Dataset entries
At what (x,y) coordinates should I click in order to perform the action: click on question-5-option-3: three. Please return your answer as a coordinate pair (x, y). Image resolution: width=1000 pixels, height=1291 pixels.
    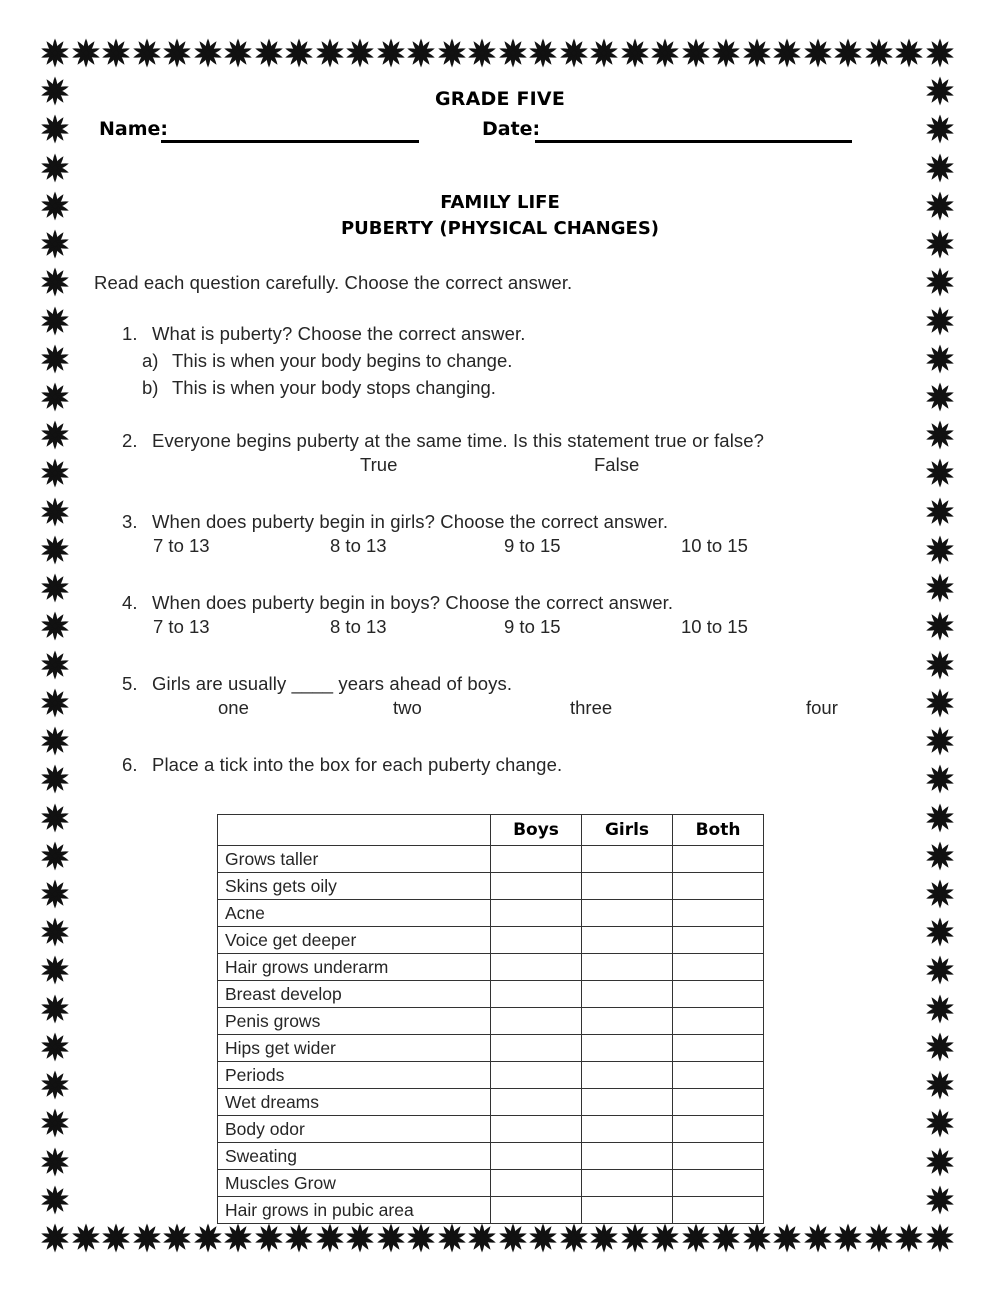
    Looking at the image, I should click on (592, 708).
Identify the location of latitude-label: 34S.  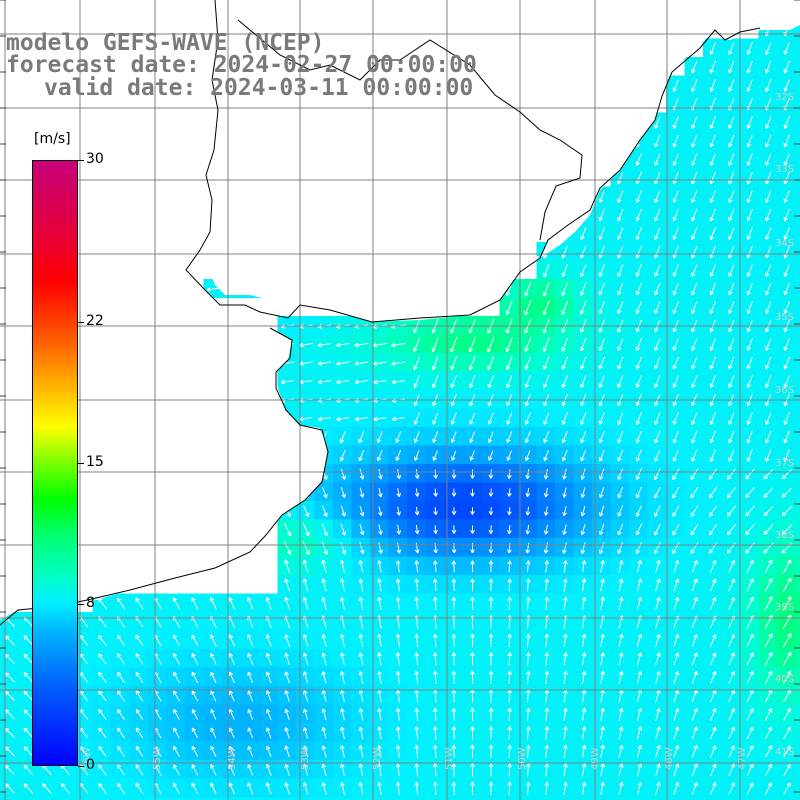
(784, 244).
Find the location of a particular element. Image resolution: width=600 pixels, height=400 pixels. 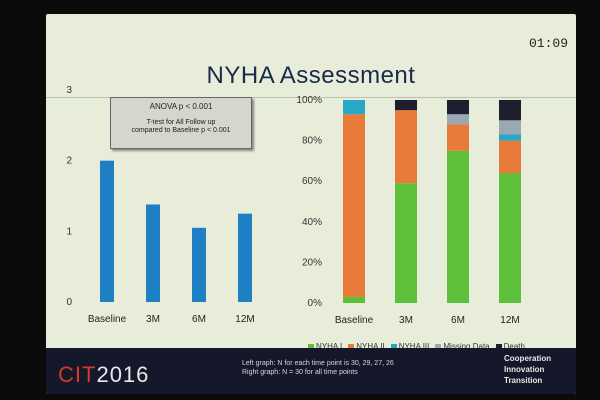

slide-title: NYHA Assessment is located at coordinates (311, 76).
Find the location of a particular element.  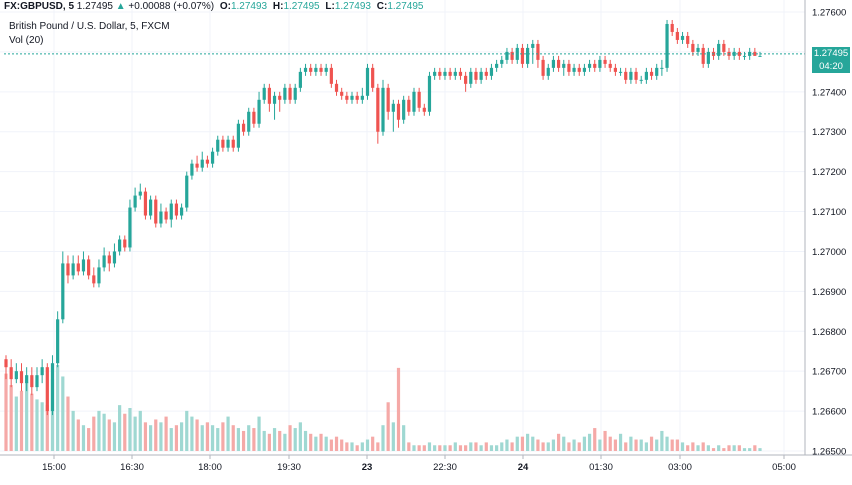

open-value: 1.27493 is located at coordinates (249, 6).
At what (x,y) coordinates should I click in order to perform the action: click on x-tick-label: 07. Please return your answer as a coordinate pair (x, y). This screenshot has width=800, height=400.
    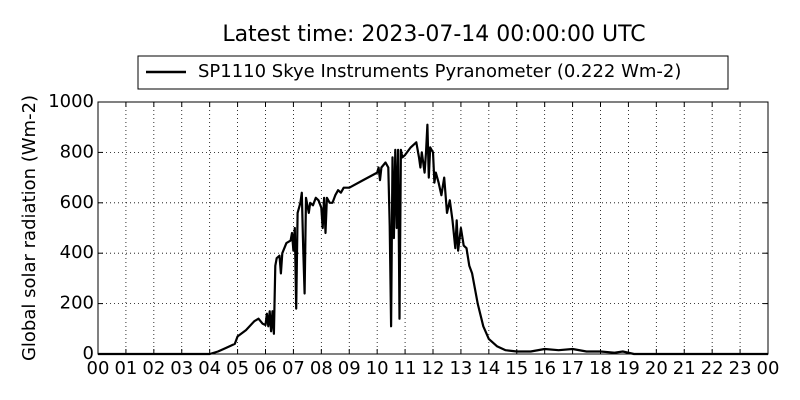
    Looking at the image, I should click on (294, 368).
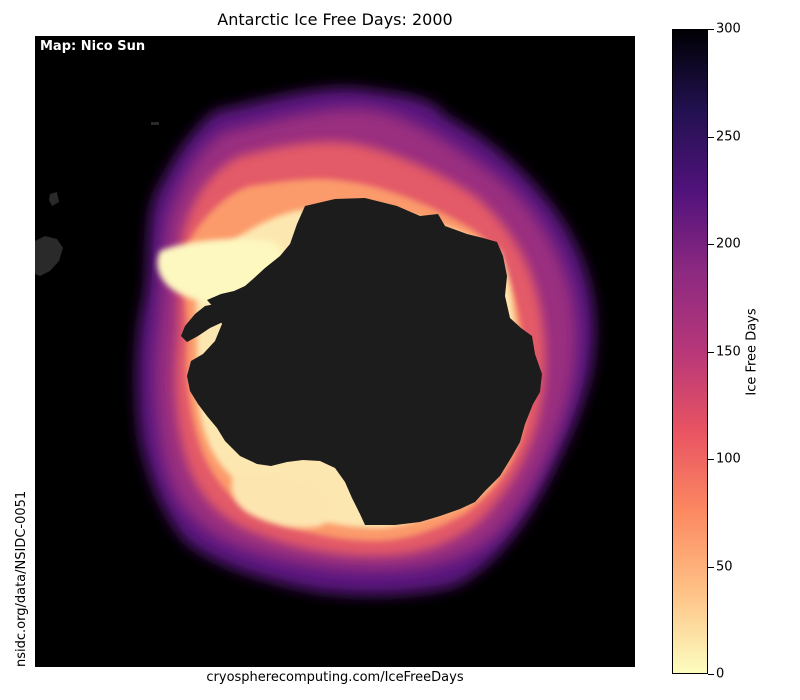  I want to click on chart-title: Antarctic Ice Free Days: 2000, so click(335, 20).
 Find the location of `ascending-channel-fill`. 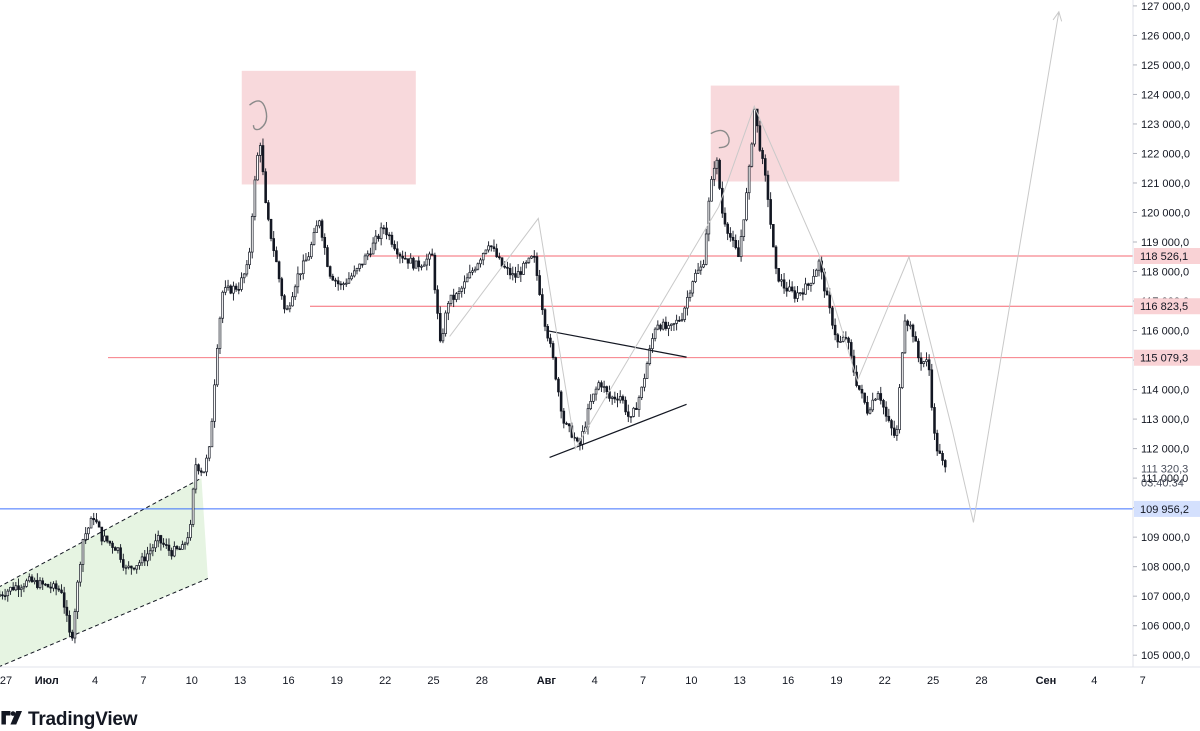

ascending-channel-fill is located at coordinates (104, 572).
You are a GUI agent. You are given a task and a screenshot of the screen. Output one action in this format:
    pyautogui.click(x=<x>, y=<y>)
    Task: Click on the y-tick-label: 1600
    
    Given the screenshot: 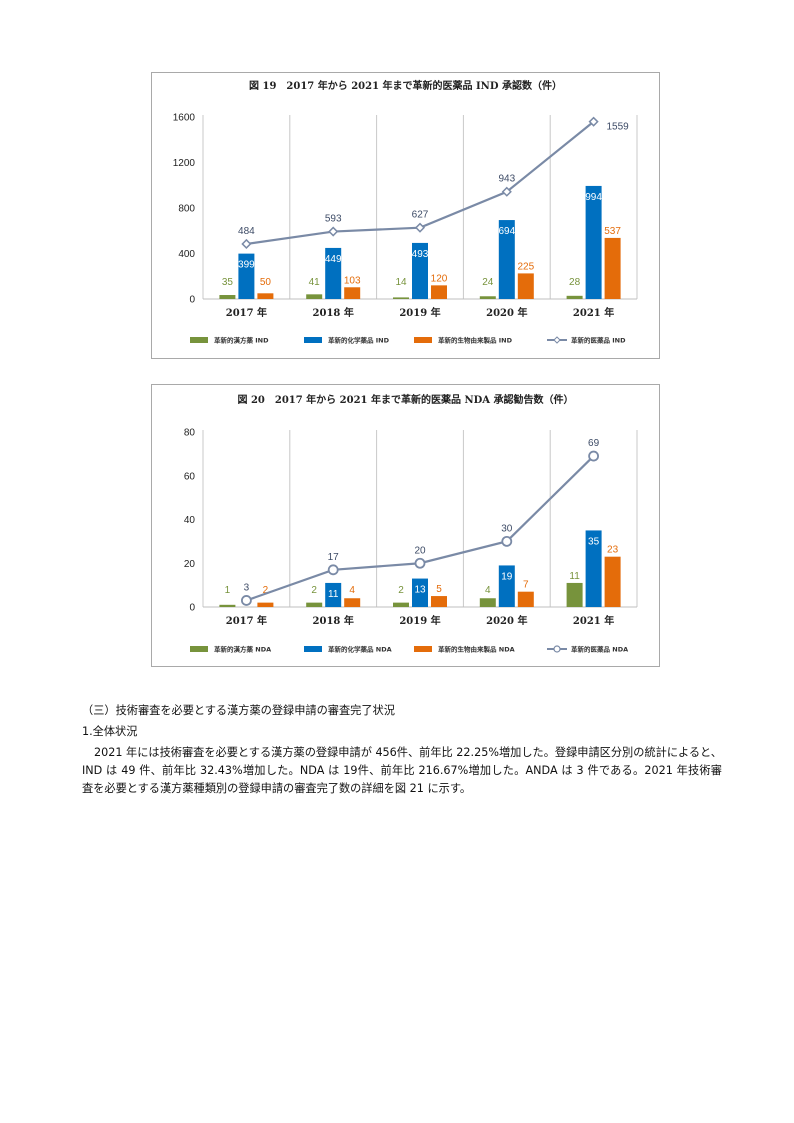 What is the action you would take?
    pyautogui.click(x=184, y=118)
    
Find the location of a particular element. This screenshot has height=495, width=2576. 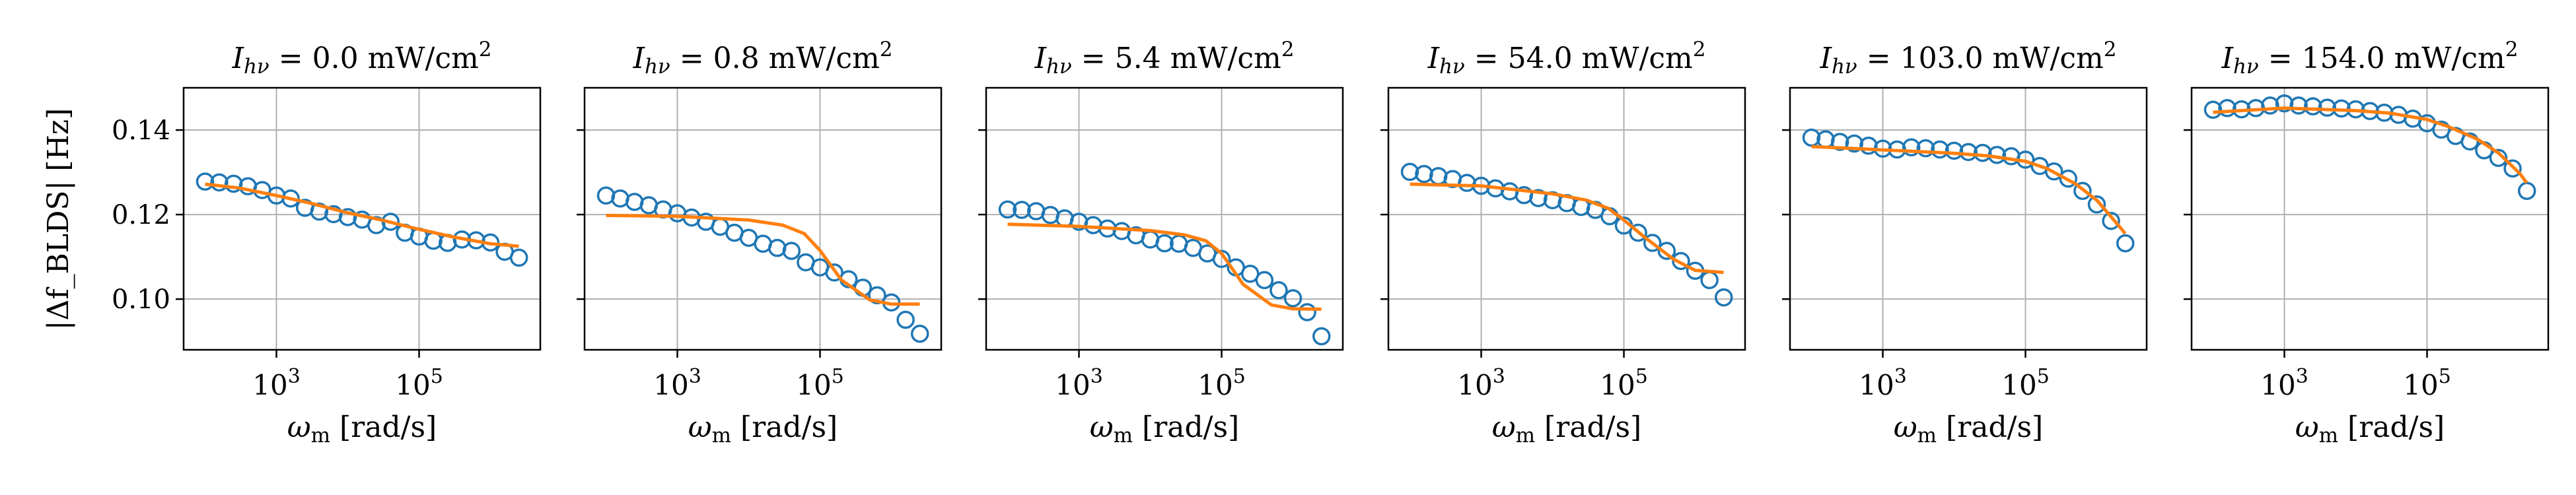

Task brief
Repeat word for word the entries above, from the line with "Identify the location" up to and including the line with "slide-title: NYHA Assessment", without the pictures.

Response to this exercise
Identify the location of latitude-label: 34S.  
(784, 244).
Find the location of a particular element. Image resolution: width=600 pixels, height=400 pixels. 

slide-title: NYHA Assessment is located at coordinates (311, 76).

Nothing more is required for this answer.